● **Source material**

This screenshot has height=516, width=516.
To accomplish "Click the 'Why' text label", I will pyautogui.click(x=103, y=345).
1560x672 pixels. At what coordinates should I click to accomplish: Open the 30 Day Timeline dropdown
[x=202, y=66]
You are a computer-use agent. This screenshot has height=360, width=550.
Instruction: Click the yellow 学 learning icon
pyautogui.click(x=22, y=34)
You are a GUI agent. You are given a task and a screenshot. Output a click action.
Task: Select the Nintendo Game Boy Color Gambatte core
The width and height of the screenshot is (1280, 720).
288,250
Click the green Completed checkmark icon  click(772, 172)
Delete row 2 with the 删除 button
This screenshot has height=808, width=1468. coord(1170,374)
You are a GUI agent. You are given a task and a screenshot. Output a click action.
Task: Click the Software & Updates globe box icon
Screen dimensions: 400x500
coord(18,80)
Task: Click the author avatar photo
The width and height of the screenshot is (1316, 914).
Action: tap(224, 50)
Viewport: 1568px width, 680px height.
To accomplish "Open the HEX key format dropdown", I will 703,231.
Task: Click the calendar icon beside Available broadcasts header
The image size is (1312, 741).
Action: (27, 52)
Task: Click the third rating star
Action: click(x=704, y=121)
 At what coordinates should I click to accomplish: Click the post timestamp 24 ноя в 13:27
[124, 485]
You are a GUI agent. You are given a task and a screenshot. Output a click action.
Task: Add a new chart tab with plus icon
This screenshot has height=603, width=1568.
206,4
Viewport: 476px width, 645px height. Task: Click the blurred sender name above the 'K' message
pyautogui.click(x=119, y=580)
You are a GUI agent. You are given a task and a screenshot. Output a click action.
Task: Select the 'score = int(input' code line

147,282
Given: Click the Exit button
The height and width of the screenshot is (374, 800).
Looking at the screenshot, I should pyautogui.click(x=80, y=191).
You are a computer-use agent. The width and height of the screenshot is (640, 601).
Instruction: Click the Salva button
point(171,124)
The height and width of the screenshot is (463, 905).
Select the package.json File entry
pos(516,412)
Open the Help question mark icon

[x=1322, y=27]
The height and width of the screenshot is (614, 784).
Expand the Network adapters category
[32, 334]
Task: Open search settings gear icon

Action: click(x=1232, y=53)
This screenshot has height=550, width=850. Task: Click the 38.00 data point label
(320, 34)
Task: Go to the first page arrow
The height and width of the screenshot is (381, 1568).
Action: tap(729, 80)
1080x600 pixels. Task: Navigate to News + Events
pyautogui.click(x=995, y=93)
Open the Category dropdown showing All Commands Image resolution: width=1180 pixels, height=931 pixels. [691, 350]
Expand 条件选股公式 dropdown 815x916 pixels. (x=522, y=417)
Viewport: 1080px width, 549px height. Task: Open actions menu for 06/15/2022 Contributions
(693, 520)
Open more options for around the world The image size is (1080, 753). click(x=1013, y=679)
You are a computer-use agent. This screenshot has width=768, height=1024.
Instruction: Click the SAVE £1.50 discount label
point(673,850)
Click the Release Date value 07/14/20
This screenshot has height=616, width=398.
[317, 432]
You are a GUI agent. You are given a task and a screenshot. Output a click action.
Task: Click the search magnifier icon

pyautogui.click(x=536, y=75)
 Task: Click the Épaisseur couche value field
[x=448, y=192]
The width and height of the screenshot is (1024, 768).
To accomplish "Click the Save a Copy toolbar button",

● **Aim of the exercise**
Please copy out the data above exactly.

● **Solution to this problem**
This screenshot has height=516, width=516.
To accomplish "Click the 'Why' text label", I will pyautogui.click(x=103, y=345).
1560x672 pixels. At what coordinates should I click to accomplish: Open the 30 Day Timeline dropdown
[x=202, y=66]
You are a computer-use agent. This screenshot has height=360, width=550.
Instruction: Click the yellow 学 learning icon
pyautogui.click(x=22, y=34)
You are a GUI agent. You are given a task and a screenshot. Output a click action.
Task: Select the Nintendo Game Boy Color Gambatte core
The width and height of the screenshot is (1280, 720).
288,250
Click the green Completed checkmark icon  click(772, 172)
Delete row 2 with the 删除 button
This screenshot has height=808, width=1468. coord(1170,374)
You are a GUI agent. You are given a task and a screenshot. Output a click action.
Task: Click the Software & Updates globe box icon
Screen dimensions: 400x500
coord(18,80)
Task: Click the author avatar photo
The width and height of the screenshot is (1316, 914).
Action: tap(224, 50)
Viewport: 1568px width, 680px height.
To accomplish "Open the HEX key format dropdown", I will 703,231.
Task: Click the calendar icon beside Available broadcasts header
The image size is (1312, 741).
Action: (27, 52)
Task: Click the third rating star
Action: click(x=704, y=121)
 At what coordinates should I click to accomplish: Click the post timestamp 24 ноя в 13:27
[124, 485]
You are a GUI agent. You are given a task and a screenshot. Output a click action.
Task: Add a new chart tab with plus icon
This screenshot has height=603, width=1568.
206,4
Viewport: 476px width, 645px height. Task: Click the blurred sender name above the 'K' message
pyautogui.click(x=119, y=580)
You are a GUI agent. You are given a task and a screenshot. Output a click action.
Task: Select the 'score = int(input' code line

147,282
Given: Click the Exit button
The height and width of the screenshot is (374, 800).
Looking at the screenshot, I should pyautogui.click(x=80, y=191).
You are a computer-use agent. The width and height of the screenshot is (640, 601).
Instruction: Click the Salva button
point(171,124)
The height and width of the screenshot is (463, 905).
Select the package.json File entry
pos(516,412)
Open the Help question mark icon

[x=1322, y=27]
The height and width of the screenshot is (614, 784).
Expand the Network adapters category
[32, 334]
Task: Open search settings gear icon

Action: click(x=1232, y=53)
This screenshot has height=550, width=850. Task: Click the 38.00 data point label
(320, 34)
Task: Go to the first page arrow
The height and width of the screenshot is (381, 1568).
Action: tap(729, 80)
1080x600 pixels. Task: Navigate to News + Events
pyautogui.click(x=995, y=93)
Open the Category dropdown showing All Commands Image resolution: width=1180 pixels, height=931 pixels. [691, 350]
Expand 条件选股公式 dropdown 815x916 pixels. (x=522, y=417)
Viewport: 1080px width, 549px height. Task: Open actions menu for 06/15/2022 Contributions
(693, 520)
Open more options for around the world The image size is (1080, 753). click(x=1013, y=679)
You are a computer-use agent. This screenshot has width=768, height=1024.
Instruction: Click the SAVE £1.50 discount label
point(673,850)
Click the Release Date value 07/14/20
This screenshot has height=616, width=398.
[317, 432]
You are a GUI agent. You are given a task and a screenshot. Output a click action.
Task: Click the search magnifier icon

pyautogui.click(x=536, y=75)
 Task: Click the Épaisseur couche value field
[x=448, y=192]
The width and height of the screenshot is (1024, 768).
To accomplish "Click the Save a Copy toolbar button",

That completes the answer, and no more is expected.